The Freeh Report will be further analyzed in the days to come. It should be a wake-up call to Penn State officials who failed to create a culture of accountability. Football and academic achievements mean little if children are unprotected and accountability is not valued.

Every organization that cares for children should take the findings found in the Freeh Report seriously. This includes the church. When there is a lack of accountability in place, we are not taking seriously are calling to love our neighbor as ourselves and to protect children. Creating a culture of accountability is crucial in our obligation to care for children.
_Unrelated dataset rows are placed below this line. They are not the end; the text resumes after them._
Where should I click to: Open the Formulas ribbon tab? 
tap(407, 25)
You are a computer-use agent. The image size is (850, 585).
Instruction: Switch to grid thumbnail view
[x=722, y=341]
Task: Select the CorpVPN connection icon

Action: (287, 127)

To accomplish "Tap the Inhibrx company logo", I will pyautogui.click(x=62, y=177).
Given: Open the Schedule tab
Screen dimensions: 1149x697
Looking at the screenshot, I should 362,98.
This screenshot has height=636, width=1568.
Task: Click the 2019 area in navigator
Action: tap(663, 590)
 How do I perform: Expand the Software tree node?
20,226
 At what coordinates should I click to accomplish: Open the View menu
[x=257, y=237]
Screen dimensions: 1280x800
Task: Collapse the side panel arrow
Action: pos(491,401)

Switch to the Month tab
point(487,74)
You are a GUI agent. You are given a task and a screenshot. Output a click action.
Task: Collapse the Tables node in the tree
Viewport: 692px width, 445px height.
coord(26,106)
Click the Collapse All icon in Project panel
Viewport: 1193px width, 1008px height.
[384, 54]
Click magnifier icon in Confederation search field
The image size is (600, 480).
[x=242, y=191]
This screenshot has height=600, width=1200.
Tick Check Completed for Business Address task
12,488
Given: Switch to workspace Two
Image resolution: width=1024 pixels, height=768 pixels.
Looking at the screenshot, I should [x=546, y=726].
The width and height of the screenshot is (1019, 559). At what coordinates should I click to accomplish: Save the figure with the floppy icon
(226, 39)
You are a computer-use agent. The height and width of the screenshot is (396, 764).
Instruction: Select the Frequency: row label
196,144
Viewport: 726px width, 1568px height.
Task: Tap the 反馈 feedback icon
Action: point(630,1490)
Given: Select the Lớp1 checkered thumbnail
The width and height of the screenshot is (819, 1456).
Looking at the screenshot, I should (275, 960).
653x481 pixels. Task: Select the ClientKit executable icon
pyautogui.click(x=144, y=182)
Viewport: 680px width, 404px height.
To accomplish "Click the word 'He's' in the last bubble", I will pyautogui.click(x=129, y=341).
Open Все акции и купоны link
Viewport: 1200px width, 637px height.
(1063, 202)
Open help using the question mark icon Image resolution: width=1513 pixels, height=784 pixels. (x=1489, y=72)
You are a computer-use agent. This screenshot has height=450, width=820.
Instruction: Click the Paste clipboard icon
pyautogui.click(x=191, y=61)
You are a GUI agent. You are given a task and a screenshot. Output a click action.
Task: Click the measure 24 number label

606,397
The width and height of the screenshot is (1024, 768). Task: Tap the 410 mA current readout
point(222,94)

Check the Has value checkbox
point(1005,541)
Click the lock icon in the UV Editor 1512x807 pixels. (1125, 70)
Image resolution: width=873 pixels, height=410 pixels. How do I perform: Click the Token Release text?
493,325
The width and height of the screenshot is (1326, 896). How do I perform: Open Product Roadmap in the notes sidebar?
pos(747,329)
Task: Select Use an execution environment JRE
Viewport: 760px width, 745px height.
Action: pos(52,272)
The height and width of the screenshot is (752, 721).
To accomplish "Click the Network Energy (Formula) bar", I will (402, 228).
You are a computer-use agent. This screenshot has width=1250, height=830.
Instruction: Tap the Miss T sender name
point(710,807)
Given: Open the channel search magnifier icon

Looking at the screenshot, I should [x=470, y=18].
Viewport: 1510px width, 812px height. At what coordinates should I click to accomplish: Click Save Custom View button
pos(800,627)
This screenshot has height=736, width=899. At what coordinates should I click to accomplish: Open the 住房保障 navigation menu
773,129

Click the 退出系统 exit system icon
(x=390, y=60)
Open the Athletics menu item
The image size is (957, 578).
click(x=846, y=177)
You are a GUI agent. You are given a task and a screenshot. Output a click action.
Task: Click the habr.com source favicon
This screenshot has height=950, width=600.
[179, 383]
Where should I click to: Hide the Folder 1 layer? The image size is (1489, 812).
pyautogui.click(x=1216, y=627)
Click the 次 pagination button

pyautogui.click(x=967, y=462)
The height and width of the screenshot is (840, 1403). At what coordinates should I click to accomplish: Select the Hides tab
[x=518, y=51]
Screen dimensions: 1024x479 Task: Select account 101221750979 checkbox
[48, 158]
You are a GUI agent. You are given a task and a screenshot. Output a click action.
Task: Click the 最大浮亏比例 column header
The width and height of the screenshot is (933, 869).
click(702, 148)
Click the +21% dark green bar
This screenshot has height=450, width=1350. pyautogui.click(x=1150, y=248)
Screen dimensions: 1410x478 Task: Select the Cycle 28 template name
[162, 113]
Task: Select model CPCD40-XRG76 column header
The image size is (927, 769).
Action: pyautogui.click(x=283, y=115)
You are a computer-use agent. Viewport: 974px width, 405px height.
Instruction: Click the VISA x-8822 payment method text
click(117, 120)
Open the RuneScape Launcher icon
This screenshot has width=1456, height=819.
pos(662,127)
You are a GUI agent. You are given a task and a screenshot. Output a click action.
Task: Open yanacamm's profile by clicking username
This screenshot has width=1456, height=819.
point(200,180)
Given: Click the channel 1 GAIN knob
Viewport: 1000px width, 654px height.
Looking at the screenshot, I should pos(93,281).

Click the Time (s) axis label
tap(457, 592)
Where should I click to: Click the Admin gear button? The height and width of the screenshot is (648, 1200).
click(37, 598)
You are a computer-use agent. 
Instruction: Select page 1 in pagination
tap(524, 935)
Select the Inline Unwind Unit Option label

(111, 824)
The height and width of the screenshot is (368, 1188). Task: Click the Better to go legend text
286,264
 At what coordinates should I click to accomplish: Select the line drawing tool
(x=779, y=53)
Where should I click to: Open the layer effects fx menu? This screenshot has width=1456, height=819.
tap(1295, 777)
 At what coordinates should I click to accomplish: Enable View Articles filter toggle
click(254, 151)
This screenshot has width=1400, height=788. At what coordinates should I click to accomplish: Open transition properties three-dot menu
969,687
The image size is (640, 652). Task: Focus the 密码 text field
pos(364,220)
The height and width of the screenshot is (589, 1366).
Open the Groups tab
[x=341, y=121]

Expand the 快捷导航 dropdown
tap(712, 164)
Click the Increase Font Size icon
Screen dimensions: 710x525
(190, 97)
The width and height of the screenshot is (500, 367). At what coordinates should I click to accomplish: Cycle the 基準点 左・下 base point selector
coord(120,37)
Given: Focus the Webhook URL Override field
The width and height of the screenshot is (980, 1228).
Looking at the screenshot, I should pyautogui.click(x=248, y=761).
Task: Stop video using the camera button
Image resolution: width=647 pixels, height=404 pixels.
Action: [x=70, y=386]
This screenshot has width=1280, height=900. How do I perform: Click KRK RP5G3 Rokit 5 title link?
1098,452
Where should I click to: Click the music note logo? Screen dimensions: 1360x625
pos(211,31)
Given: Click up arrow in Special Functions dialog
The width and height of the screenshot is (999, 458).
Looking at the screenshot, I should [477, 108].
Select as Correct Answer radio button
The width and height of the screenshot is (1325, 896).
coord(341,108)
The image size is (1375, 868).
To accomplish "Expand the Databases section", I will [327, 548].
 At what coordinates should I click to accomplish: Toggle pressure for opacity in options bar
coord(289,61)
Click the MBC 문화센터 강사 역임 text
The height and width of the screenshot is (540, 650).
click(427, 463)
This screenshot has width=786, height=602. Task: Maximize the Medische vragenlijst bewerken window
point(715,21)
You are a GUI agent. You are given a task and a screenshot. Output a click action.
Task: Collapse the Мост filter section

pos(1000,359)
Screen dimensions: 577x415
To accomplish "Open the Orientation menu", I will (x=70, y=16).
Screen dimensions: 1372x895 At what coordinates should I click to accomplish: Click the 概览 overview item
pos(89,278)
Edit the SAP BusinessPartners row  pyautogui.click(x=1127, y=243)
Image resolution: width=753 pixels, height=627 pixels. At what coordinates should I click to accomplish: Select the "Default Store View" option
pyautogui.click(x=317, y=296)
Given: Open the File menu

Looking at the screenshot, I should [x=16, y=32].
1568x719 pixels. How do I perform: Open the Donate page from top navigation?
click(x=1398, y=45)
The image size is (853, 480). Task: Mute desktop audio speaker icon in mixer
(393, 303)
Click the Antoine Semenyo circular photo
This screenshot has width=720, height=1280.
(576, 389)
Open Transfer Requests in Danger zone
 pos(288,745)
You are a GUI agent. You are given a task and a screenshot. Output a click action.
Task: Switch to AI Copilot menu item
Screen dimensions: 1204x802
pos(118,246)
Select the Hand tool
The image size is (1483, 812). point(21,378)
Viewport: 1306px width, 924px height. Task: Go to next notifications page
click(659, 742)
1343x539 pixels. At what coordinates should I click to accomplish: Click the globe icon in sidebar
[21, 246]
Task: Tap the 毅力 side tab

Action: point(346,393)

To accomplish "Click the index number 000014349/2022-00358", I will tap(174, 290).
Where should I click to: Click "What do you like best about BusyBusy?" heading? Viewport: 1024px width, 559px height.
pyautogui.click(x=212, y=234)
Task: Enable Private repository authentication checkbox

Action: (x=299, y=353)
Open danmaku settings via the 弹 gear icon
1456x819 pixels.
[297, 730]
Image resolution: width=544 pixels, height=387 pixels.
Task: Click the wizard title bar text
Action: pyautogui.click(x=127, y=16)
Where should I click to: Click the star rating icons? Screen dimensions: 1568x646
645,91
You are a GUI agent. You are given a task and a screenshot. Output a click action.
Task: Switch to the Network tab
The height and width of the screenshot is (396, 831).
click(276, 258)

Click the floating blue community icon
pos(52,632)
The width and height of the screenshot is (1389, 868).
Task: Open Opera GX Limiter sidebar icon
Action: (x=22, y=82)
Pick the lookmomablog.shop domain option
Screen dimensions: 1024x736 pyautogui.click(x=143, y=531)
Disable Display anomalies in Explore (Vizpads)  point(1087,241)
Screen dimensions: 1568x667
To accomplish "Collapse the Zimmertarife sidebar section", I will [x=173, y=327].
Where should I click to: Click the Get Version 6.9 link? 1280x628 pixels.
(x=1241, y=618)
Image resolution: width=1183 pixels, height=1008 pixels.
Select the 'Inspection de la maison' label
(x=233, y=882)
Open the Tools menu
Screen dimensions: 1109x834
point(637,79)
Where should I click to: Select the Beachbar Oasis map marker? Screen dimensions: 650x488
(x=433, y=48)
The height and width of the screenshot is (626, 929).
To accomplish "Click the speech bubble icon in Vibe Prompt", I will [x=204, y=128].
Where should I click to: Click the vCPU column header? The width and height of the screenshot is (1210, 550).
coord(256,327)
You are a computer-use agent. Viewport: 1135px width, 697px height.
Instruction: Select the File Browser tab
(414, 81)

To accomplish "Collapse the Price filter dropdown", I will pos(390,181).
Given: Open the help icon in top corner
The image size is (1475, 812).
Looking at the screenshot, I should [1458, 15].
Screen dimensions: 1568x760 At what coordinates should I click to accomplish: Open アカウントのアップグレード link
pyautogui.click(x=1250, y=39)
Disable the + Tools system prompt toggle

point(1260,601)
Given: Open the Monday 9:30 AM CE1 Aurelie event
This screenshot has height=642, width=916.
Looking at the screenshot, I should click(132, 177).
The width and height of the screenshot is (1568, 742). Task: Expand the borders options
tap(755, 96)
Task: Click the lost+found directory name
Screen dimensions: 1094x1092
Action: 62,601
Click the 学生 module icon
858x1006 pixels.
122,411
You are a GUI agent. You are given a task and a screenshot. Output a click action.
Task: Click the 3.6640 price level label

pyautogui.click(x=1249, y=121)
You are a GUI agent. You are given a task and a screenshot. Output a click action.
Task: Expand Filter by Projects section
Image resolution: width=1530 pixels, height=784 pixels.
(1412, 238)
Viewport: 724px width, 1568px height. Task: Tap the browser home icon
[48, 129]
There are some lessons for the church. For one, pastors and leaders must be held accountable. It is clear the football program was not held accountable at Penn State. This includes Paterno, who might have been the clearest example of a “cult of personality.” No matter who they are or their accomplishments, leaders must be held accountable. No one is outside the call of responsibility and accountability. Accountability is not about a lack of trust, but it is about protecting everyone involved. Pastors and leaders are included in this. We have power and influence in our churches, which can prevent some from holding us accountable. Church leaders must be held accountable. When we fail to hold leaders accountable, we are creating a culture where inappropriate activities can take place.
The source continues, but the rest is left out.